The Federal Deposit Insurance Corp said Tuesday that the list of banks it considers to be in trouble shot up nearly 50 per cent to 171 during the third quarter - yet another sign of escalating troubles among the institutions controlling Americans' deposits.

In the second quarter, 117 FDIC-insured institutions were on the list. Now, at 171, the number of institutions on the FDIC's 'problem list' is at its highest level since late 1995.

Profound problems

"We've had profound problems in our financial markets that are taking a rising toll on the real economy," said FDIC Chairman Sheila Bair in a statement, adding that Tuesday's report "reflects these challenges".

Total assets held by troubled institutions on the FDIC list climbed from US$78.3 billion to US$115.6 billion - a figure that suggests that the nation's top 20 banks are not on the list, even though they are getting slammed, too, by the growing credit crisis.

FDIC does not reveal the institutions it deems troubled.

On average, about 13 per cent of institutions on the FDIC's list end up failing.

Biggest bank failures

Banks that don't make the list can end up collapsing anyway - the two biggest bank failures over the past year, Washington Mutual Inc and IndyMac Bancorp, had not been on the FDIC's list of troubled banks. Wachovia Corp, which nearly failed before it got bought by Wells Fargo & Company in October, had not been on the list, either.

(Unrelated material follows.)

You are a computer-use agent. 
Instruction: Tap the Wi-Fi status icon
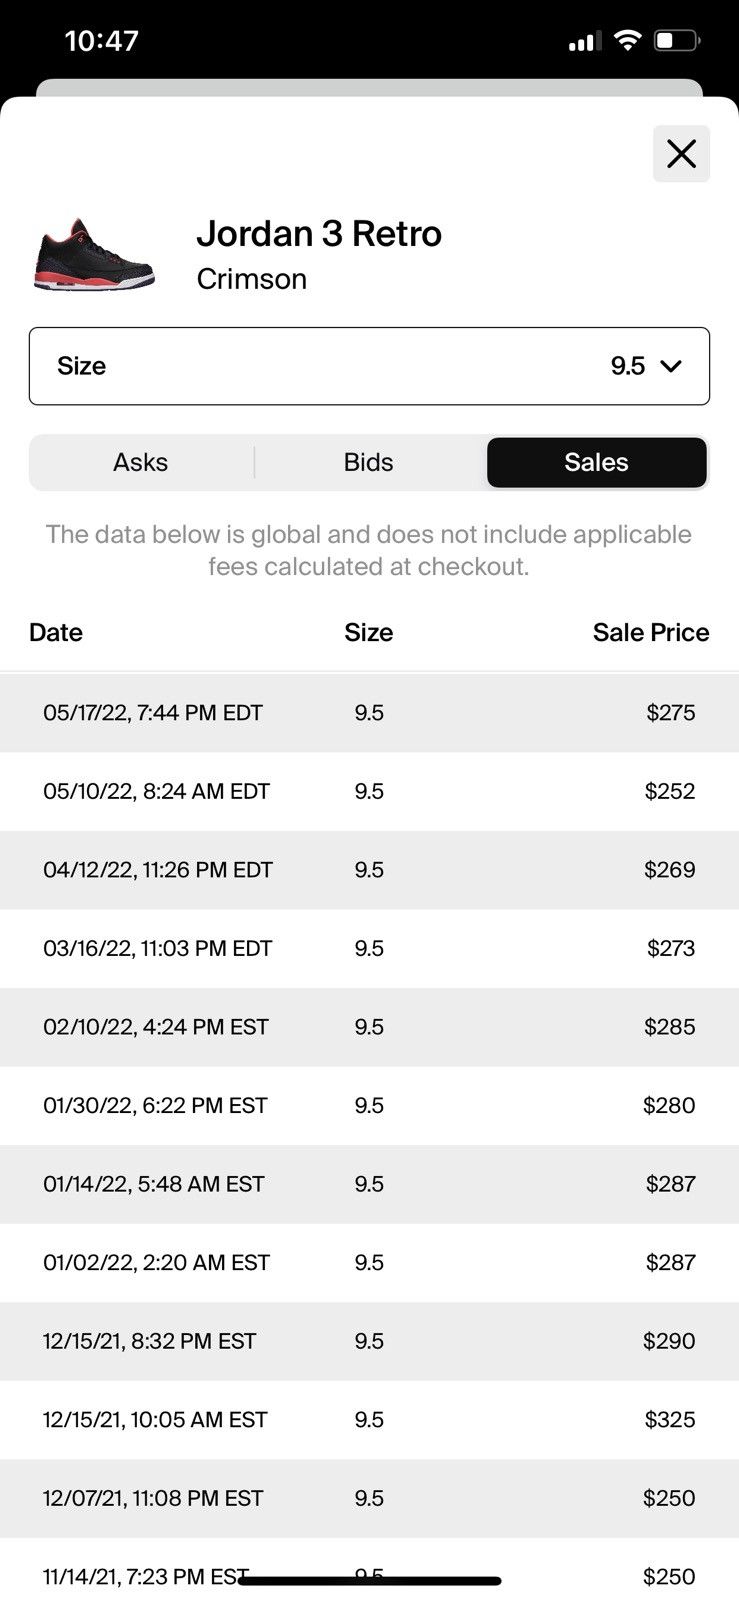(627, 41)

Nine banks failed in the third quarter, decreasing the FDIC's deposit insurance fund to US$34.6 billion from US$45.2 billion in the second quarter.

The FDIC also said Tuesday that commercial banks and savings institutions suffered a 94 per cent drop in third-quarter profits to US$1.7 billion from US$27 billion in the same period last year.

Subprime mortgages

Except for the fourth quarter of 2007, it was the lowest quarterly profit since the fourth quarter of 1990.

Many of the nation's banks, hit by defaults in subprime mortgages last year, are now struggling to stay afloat amid a widespread credit crisis that is causing defaults to rise in nearly all types of debt, ranging from prime mortgages to credit cards to commercial real-estate loans to small business loans.

Recently, community banks - defined as those with assets under US$1 billion - have started to show similar stresses as their larger counterparts, the FDIC said.